2HPSE-1在恶性肿瘤中的负向调控2.1p53对HPSE-1的表达调控p53是抑癌因子中较为关键的蛋白之一,野生型p53作为具有抑癌功能的转录因子,可限制多种应激因素引起的过度细胞生长,如DNA损伤、癌基因的活化、组织缺氧以及细胞间接触的消失等[20]。

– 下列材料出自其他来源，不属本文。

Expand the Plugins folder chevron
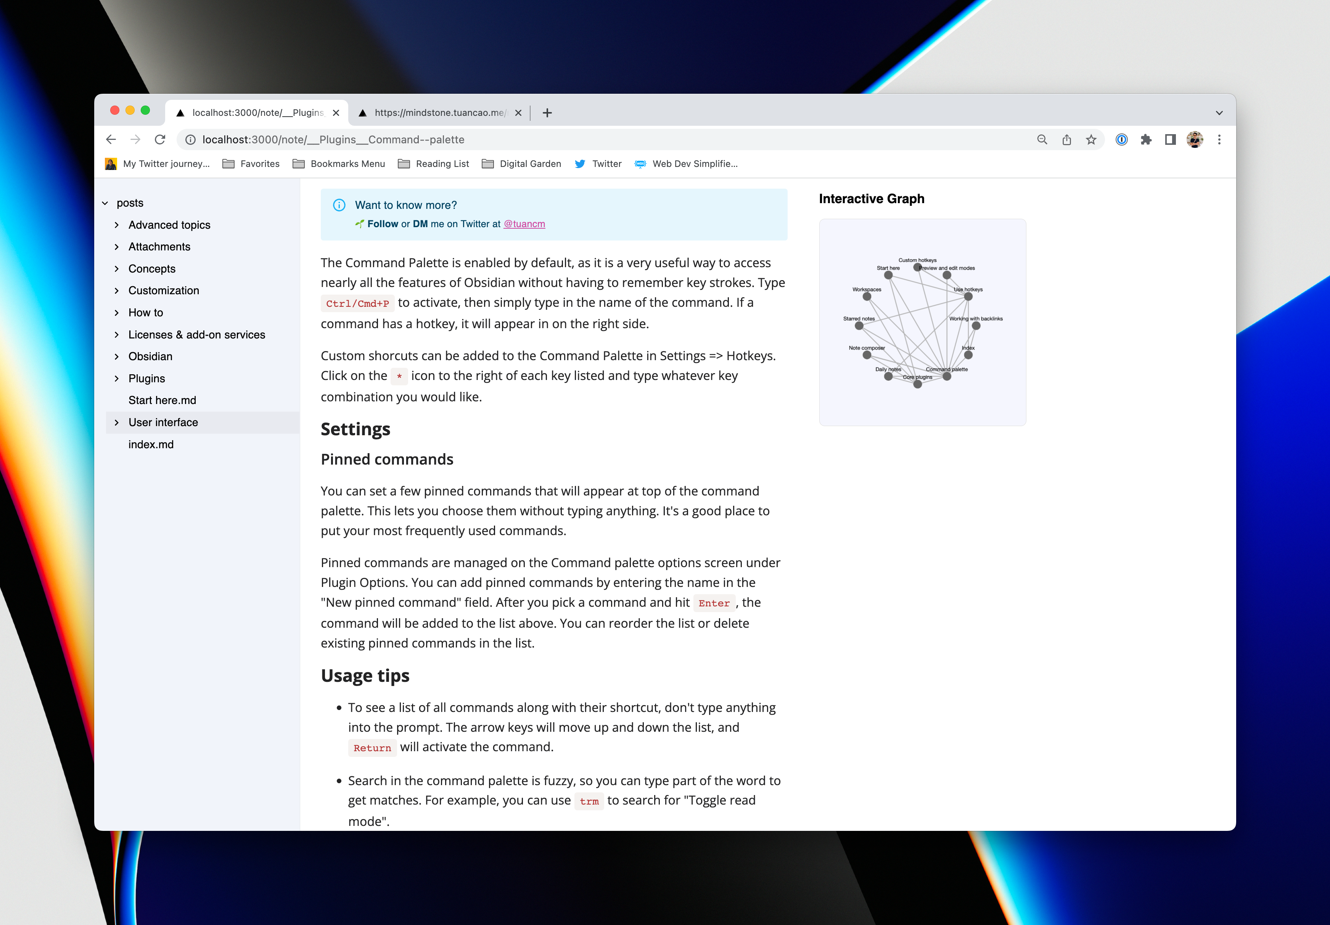Image resolution: width=1330 pixels, height=925 pixels. 116,379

近来有学者发现p53可与HPSE-1启动子的相关基序结合,并参与其表达调控。
该研究应用组蛋白免疫沉淀分析方法(chromatin immunoprecipitation,ChIP),提示野生型p53与HPSE-1启动子基序结合后,可抑制其活性,突变型p53(H175R)不但不产生此抑制效应,甚至对其启动子有活化的作用;而在不同的细胞系中,野生型p53的去除或活性的抑制均可导致HPSE-1表达和酶活性的明显增高;该研究还进一步说明,曲古菌素A(trichostatin A,TSA),一种组蛋白去乙酰酶抑制剂,可去除野生型p53对HPSE-1启动子的抑制效应,提示p53通过组蛋白脱酰基作用调控HPSE-1的表达[20]。
虽然该研究初步提出了p53与HPSE-1启动子及表达调控的关系,但具体机制的探讨还需进一步研究。